### PROBLEM DESCRIPTION
Copy the material below word for word, from its first line through the line that holds "coord(121,302)", both included.

++++ DATA IN THIS EXERCISE

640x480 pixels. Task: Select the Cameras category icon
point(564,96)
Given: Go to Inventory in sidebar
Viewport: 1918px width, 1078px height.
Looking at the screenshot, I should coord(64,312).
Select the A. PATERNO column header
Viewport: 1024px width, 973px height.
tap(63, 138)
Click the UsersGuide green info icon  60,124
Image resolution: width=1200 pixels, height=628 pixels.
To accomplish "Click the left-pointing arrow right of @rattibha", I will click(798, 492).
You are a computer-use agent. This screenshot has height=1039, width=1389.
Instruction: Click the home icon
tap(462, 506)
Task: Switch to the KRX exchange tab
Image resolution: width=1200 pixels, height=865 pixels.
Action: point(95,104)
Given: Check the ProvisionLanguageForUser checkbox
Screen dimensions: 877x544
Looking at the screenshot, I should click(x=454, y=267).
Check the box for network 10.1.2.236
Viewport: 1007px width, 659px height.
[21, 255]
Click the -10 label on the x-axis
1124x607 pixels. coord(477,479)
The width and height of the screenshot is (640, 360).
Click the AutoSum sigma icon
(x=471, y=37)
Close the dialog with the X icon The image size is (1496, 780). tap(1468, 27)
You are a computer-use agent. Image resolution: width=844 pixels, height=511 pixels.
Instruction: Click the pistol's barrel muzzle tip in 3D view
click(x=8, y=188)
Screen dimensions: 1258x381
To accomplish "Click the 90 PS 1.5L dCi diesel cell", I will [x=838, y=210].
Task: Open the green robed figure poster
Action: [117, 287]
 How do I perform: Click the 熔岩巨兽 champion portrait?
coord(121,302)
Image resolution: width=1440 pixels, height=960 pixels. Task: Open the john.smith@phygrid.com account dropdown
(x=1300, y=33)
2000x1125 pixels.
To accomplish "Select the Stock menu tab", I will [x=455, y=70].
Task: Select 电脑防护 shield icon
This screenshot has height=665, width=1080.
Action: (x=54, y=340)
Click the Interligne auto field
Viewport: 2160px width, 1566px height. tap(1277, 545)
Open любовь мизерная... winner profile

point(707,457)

++++++++

### WRITTEN SOLUTION
640x480 pixels. Task: Select the Cameras category icon
point(564,96)
Given: Go to Inventory in sidebar
Viewport: 1918px width, 1078px height.
Looking at the screenshot, I should coord(64,312).
Select the A. PATERNO column header
Viewport: 1024px width, 973px height.
tap(63, 138)
Click the UsersGuide green info icon  60,124
Image resolution: width=1200 pixels, height=628 pixels.
To accomplish "Click the left-pointing arrow right of @rattibha", I will click(798, 492).
You are a computer-use agent. This screenshot has height=1039, width=1389.
Instruction: Click the home icon
tap(462, 506)
Task: Switch to the KRX exchange tab
Image resolution: width=1200 pixels, height=865 pixels.
Action: point(95,104)
Given: Check the ProvisionLanguageForUser checkbox
Screen dimensions: 877x544
Looking at the screenshot, I should click(x=454, y=267).
Check the box for network 10.1.2.236
Viewport: 1007px width, 659px height.
[21, 255]
Click the -10 label on the x-axis
1124x607 pixels. coord(477,479)
The width and height of the screenshot is (640, 360).
Click the AutoSum sigma icon
(x=471, y=37)
Close the dialog with the X icon The image size is (1496, 780). tap(1468, 27)
You are a computer-use agent. Image resolution: width=844 pixels, height=511 pixels.
Instruction: Click the pistol's barrel muzzle tip in 3D view
click(x=8, y=188)
Screen dimensions: 1258x381
To accomplish "Click the 90 PS 1.5L dCi diesel cell", I will [x=838, y=210].
Task: Open the green robed figure poster
Action: [117, 287]
 How do I perform: Click the 熔岩巨兽 champion portrait?
coord(121,302)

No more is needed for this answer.